The Southeastern Utah Health Department serving Carbon, Emery and Grand counties reported vaccinating about 100 people against the Hepatitis A virus over three days last week.
No recent cases of the viral infection have been reported in the area.
State officials, however, warned Utahns last week that thousands of people who patronized four businesses in West Jordan and Spanish Fork during the last several days of 2017 and first few days of this year were potentially exposed to the liver-damaging virus.
The Utah Department of Health reported 152 confirmed Hepatitis A cases in 2017. The vast majority of those—133 cases were reported between May 8, 2017 and Jan. 2, 2018—were the result of an outbreak of the disease within the state’s homeless population.
It appears the earlier outbreak is what likely sparked this potential new food borne outbreak.
Health officials say employees infected with the virus were found working at a West Jordan 7-Eleven and three Spanish Fork establishments—an Olive Garden, Sonic Drive-In and Tabitha’s Way Local Food Pantry.
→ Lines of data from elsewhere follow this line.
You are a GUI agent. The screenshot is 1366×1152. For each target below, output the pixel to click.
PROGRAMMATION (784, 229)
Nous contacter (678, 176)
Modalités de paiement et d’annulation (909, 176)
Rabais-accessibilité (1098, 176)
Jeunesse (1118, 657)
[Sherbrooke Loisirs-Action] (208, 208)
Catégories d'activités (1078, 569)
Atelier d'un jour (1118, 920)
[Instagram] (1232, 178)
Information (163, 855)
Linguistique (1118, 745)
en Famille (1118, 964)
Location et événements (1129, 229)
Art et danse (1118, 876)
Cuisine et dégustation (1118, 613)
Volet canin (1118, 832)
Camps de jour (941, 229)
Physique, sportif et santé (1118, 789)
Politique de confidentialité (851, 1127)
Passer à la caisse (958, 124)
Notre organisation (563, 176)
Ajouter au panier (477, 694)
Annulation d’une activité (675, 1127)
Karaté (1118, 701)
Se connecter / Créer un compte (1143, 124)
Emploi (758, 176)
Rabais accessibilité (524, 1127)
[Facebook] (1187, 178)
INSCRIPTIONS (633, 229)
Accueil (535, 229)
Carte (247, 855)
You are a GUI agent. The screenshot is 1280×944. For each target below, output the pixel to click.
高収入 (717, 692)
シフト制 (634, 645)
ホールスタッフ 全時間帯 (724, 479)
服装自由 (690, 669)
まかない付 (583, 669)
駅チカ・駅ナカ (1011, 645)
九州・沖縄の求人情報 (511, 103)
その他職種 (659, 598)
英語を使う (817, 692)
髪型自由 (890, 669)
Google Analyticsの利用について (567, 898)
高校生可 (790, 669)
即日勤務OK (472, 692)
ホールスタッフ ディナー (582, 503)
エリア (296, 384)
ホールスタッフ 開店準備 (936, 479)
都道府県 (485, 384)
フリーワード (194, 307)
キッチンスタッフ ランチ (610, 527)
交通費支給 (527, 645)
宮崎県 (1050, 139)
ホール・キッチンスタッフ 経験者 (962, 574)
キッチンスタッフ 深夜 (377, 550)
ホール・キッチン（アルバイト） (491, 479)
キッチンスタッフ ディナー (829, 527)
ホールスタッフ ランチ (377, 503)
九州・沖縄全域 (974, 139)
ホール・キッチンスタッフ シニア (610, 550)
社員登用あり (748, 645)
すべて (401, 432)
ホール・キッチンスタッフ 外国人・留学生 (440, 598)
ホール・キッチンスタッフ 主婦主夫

Any local residents who patronized these businesses within the relevant time periods should seek more information about their risk of exposure.
Local food establishments have been asked to be more vigilant.
“We have contacted all our restaurants to warn them to be on high alert and to review their health and sickness policies,” said Bradon Bradford, health officer at the Southeast Utah Health Department.
Hepatitis A is spread person-to-person, “usually transmitted through the fecal-oral route or consumption of contaminated food or water,” according to the national Centers for Disease Control and Prevention.
Symptoms usually appear from two to six weeks after exposure. Therefore, the true impact of this latest scare may not be felt for more than a month from now.